Nasce una nuova figura: il supervisor che orchestra intelligenze umane e artificiali. L’ultimo saggio del giornalista Filippo Poletti ci spiega come l’AI sta ridisegnando il lavoro di medici, avvocati e commercialisti
Gli studi professionali stanno cambiando forma. Non per effetto di una semplice digitalizzazione, né per l’introduzione di nuovi software da imparare a usare. Il cambiamento in corso è più profondo: riguarda l’organizzazione del lavoro, la gestione delle decisioni e il ruolo stesso del professionista. L’intelligenza artificiale non entra più come strumento accessorio, ma come infrastruttura cognitiva che riorganizza attività, tempi e responsabilità.
Medici, avvocati, commercialisti, consulenti e architetti si trovano oggi davanti a una sfida che va oltre l’adozione tecnologica. Il punto non è se usare l’AI, ma come governarla. Come integrare intelligenza umana e artificiale senza perdere controllo, giudizio e accountability. È in questo passaggio che si gioca una delle trasformazioni più rilevanti del lavoro qualificato.

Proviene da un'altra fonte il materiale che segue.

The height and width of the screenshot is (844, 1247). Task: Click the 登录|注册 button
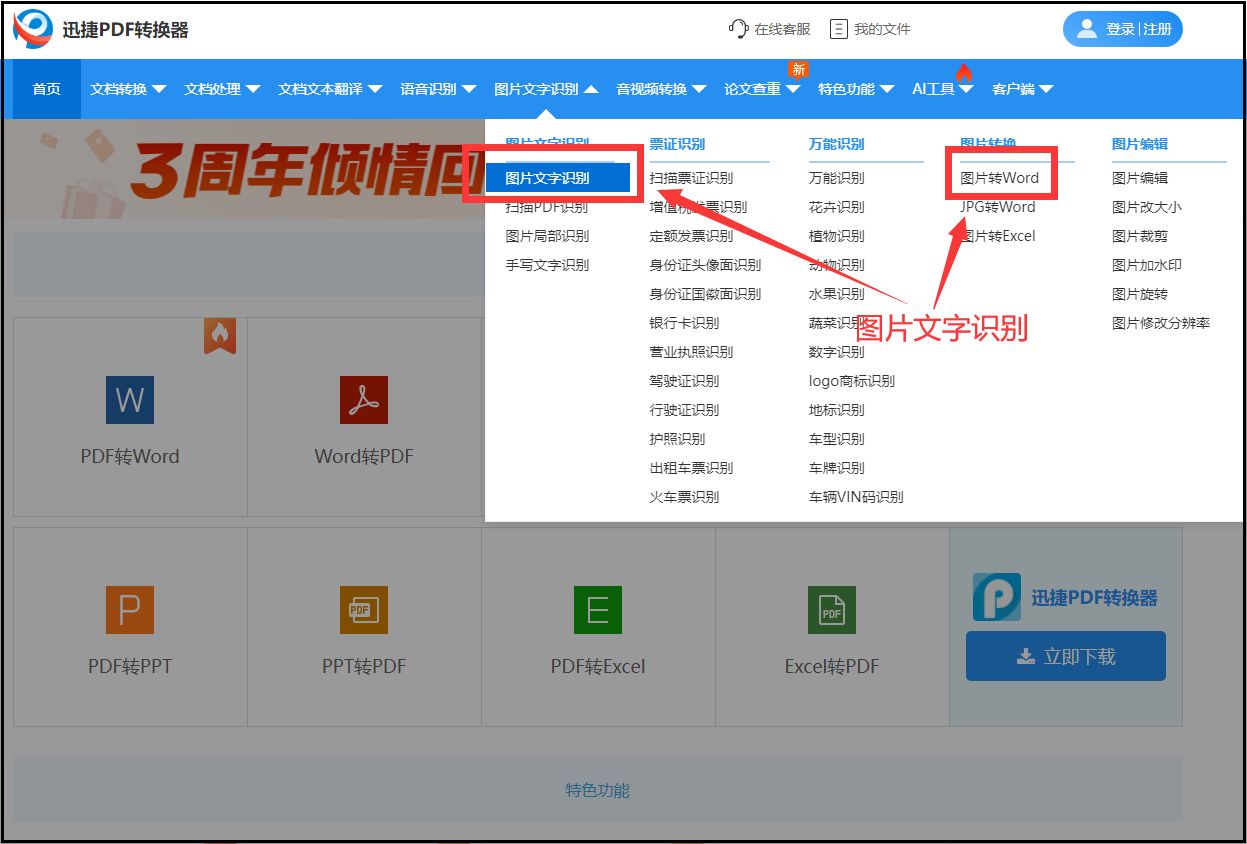[1122, 29]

Dal professionista esecutore all’orchestratore di intelligenze
Questa trasformazione è al centro di Supervisor, i professionisti dell’AI, il libro di Filippo Poletti – LinkedIn Top Voice con executive MBA, giornalista esperto di lavoro e trasformazione digitale – che da attento osservatore dei cambiamenti in corso, non racconta l’AI come tecnologia emergente, ma come fattore strutturale in grado di modificare il modo di lavorare e di prendere decisioni negli studi professionali.

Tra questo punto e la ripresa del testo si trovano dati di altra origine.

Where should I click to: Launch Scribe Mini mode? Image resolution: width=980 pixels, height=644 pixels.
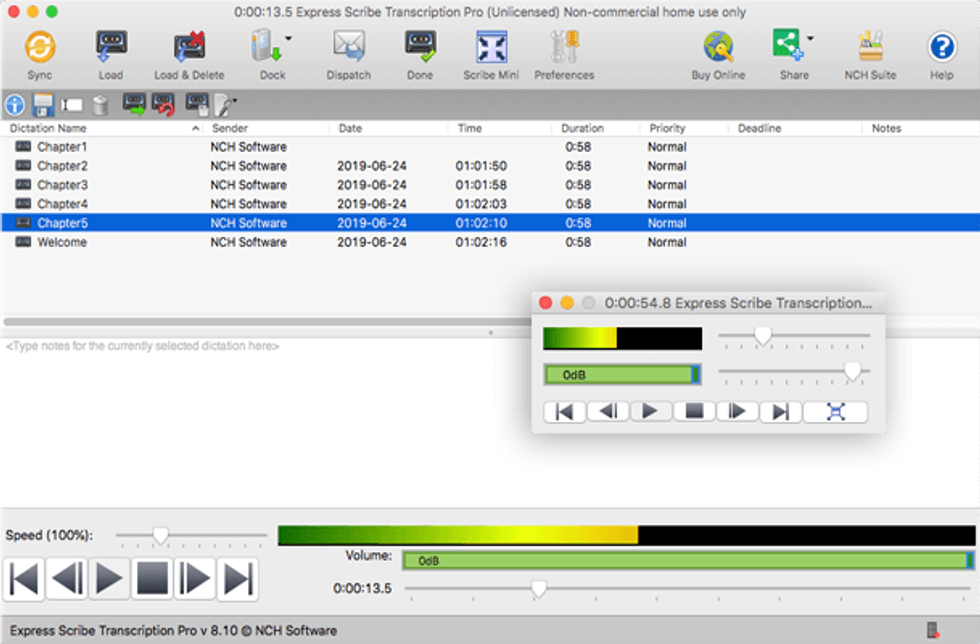pos(491,47)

Il concetto chiave è quello di supervisor: una figura che non si limita a usare l’intelligenza artificiale, ma la orchestra e la supervisiona. «Non pensate a tecnici e informatici – spiega – ma piuttosto a professionisti capaci di coordinare processi decisionali e sistemi di AI, verificandone i risultati e assumendosi la responsabilità finale delle scelte».
Quando l’AI “fa”, il professionista decide
L’AI è ormai in grado di svolgere molte attività operative: prendere appunti, sintetizzare documenti, organizzare informazioni, produrre testi, immagini e analisi preliminari. Ma proprio questa capacità di “fare” impone ai professionisti un cambio di ruolo. «Il valore non è nell’automazione – osserva Poletti – ma nella capacità di mantenere il controllo del processo decisionale. Negli studi professionali la delega si concretizza sempre più nei prompt: il professionista non smette di decidere, ma sposta il suo tempo dall’esecuzione alla supervisione».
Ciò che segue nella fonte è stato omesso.